▶ [TEXTO EXTRAÍDO]

_ _ _ _

Lincoln
de estreno. El Lincoln de Spielberg, sin intención peyorativa,
que ya se sabe que hay tantos Napoleón como directores empeñados en
asumir el personaje, y lo mismo sucede con cuanta figura histórica
cobre vida en pantalla.
Para bien y para mal, Lincoln ha estado en la boca de
muchos. Mientras algunos le aplauden sus virtudes técnicas, otros le
critican, esencialmente, su tono didáctico (que lo hay) y su
desarrollo bastante denso, muy lejos del cine de Steven Spielberg.
Lincoln fue una de las películas más publicitadas del pasado
año y obtuvo 12 nominaciones al Oscar. Pero a medida que
transcurrieron los meses fue perdiendo fuerza y solo obtuvo dos de
esos galardones, el principal, el Oscar al mejor actor
(indiscutible) que obtuvo el inglés Daniel Day Lewis por su
desempeño como el décimo sexto presidente de Estados Unidos, un
político que procuró evitar la disgregación de la Unión durante la
Guerra Civil, que abolió la esclavitud y que sin duda es recordado
en el imaginario público por su honestidad y fortaleza de espíritu.

_ _ _ _

▶ [ENTRADAS EXTRAÍDAS]
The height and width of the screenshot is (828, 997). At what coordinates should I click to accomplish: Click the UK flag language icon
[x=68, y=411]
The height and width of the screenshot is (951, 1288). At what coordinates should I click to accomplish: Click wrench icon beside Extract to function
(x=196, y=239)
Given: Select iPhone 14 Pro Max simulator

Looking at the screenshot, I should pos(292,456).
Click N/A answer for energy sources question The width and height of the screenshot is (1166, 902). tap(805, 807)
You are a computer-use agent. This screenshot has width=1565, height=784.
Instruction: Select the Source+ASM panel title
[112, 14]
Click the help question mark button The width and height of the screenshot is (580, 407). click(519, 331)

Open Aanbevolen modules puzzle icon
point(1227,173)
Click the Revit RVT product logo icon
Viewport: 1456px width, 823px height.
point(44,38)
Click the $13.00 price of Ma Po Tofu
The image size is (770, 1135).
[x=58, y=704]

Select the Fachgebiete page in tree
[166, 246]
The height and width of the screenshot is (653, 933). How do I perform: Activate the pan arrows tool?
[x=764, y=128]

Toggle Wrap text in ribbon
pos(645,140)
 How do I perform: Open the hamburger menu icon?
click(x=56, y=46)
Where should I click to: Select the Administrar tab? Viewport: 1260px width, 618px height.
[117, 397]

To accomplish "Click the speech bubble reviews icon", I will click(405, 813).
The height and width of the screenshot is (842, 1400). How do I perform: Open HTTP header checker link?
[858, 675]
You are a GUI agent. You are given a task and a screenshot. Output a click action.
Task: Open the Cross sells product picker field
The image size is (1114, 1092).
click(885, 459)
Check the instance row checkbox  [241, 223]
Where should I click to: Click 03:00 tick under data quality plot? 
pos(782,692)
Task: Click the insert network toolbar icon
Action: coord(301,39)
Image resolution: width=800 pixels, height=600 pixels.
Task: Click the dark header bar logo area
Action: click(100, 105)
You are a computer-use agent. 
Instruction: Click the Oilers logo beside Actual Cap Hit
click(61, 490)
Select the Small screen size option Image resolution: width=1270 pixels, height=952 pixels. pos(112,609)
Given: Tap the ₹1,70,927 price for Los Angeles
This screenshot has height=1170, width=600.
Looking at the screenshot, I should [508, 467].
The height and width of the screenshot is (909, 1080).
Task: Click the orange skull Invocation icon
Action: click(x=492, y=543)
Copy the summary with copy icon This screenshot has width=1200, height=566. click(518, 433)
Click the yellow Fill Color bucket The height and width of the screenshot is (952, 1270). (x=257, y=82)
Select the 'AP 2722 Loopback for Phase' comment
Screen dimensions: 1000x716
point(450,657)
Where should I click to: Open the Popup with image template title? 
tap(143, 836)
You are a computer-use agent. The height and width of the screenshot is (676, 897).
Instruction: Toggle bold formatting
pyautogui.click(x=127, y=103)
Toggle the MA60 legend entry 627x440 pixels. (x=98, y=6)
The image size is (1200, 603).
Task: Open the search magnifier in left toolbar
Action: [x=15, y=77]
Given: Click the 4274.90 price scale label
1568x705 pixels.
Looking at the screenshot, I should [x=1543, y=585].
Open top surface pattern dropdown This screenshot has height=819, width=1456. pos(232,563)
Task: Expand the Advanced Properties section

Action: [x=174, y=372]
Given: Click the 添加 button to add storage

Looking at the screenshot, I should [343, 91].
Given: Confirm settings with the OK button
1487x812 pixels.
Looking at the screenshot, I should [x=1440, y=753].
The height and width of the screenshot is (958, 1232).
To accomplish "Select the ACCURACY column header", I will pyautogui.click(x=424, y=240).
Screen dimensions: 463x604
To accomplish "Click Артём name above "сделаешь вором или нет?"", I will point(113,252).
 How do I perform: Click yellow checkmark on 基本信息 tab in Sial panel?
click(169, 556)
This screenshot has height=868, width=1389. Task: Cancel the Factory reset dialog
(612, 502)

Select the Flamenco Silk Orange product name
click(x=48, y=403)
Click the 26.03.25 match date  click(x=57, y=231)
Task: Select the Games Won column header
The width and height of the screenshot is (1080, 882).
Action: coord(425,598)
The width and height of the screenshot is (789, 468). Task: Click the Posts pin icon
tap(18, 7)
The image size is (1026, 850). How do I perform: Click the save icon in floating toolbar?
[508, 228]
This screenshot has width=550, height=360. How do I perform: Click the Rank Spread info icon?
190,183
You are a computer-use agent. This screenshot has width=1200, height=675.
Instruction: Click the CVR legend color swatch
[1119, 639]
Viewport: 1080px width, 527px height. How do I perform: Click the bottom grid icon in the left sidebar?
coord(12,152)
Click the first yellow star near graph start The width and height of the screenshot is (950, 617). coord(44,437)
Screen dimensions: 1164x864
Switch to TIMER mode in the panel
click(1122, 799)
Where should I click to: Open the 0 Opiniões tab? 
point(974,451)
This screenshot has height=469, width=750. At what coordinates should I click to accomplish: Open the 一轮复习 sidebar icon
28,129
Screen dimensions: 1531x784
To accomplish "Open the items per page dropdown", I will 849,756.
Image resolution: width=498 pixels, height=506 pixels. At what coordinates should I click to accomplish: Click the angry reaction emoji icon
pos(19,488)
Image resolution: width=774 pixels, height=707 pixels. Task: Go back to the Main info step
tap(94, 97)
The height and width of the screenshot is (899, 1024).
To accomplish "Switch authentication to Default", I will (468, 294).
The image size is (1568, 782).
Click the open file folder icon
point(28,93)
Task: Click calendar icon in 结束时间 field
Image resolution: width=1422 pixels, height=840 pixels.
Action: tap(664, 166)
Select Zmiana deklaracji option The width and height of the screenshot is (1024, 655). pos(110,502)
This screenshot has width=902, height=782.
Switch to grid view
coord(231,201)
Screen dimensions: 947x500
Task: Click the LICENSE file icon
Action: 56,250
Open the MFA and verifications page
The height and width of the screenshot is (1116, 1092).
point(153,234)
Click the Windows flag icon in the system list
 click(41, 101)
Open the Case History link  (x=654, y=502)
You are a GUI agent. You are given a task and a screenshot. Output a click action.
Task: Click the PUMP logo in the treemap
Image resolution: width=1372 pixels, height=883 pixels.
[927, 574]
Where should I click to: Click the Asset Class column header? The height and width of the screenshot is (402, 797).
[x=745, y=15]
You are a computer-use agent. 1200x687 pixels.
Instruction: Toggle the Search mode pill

_ _ _ _

▶ [INSTRUCCIONES]
- 1) Responde, por favor, lo siguiente según el texto sobre Lincoln:
(a) ¿Cuántas nominaciones al Oscar obtuvo la película?
(b) ¿Cuántos de esos galardones ganó finalmente?
(c) ¿Qué dos aspectos le critican a la película algunos?
- 2) Prosigue el texto sobre Lincoln desde su última frase.

▶ [RESPUESTAS]
- 1)
(a) 12 nominaciones.
(b) Dos.
(c) Su tono didáctico y su desarrollo bastante denso.

- 2)
Spielberg no realiza un biopic tradicional que abarque desde el
nacimiento hasta la muerte de Lincoln ––que esa biografía la hizo de
manera un tanto simplista David Griffith en el año 1930––, sino una
historia que centra la acción en los últimos cuatro meses de la vida
del presidente, el periodo durante el cual se abolió la esclavitud y
terminó la Guerra Civil. En ese tiempo se confecciona un retrato
íntimo del hombre y del político y se centra el interés dramático en
el debate de la famosa décimo tercera enmienda propuesta por Lincoln
a favor de otorgarles la libertad a los esclavos.
Política, politiquería, maniobras de todo tipo —delante y detrás
de las bambalinas—, con tal de obtener cada bando en disputa lo que
se propone: los republicanos de Lincoln, que se apruebe la enmienda
antes de finalizar oficialmente la guerra ––que ya estaba a favor de
ellos––, y la dirigencia de los demócratas, impedir ese beneplácito
al precio que sea.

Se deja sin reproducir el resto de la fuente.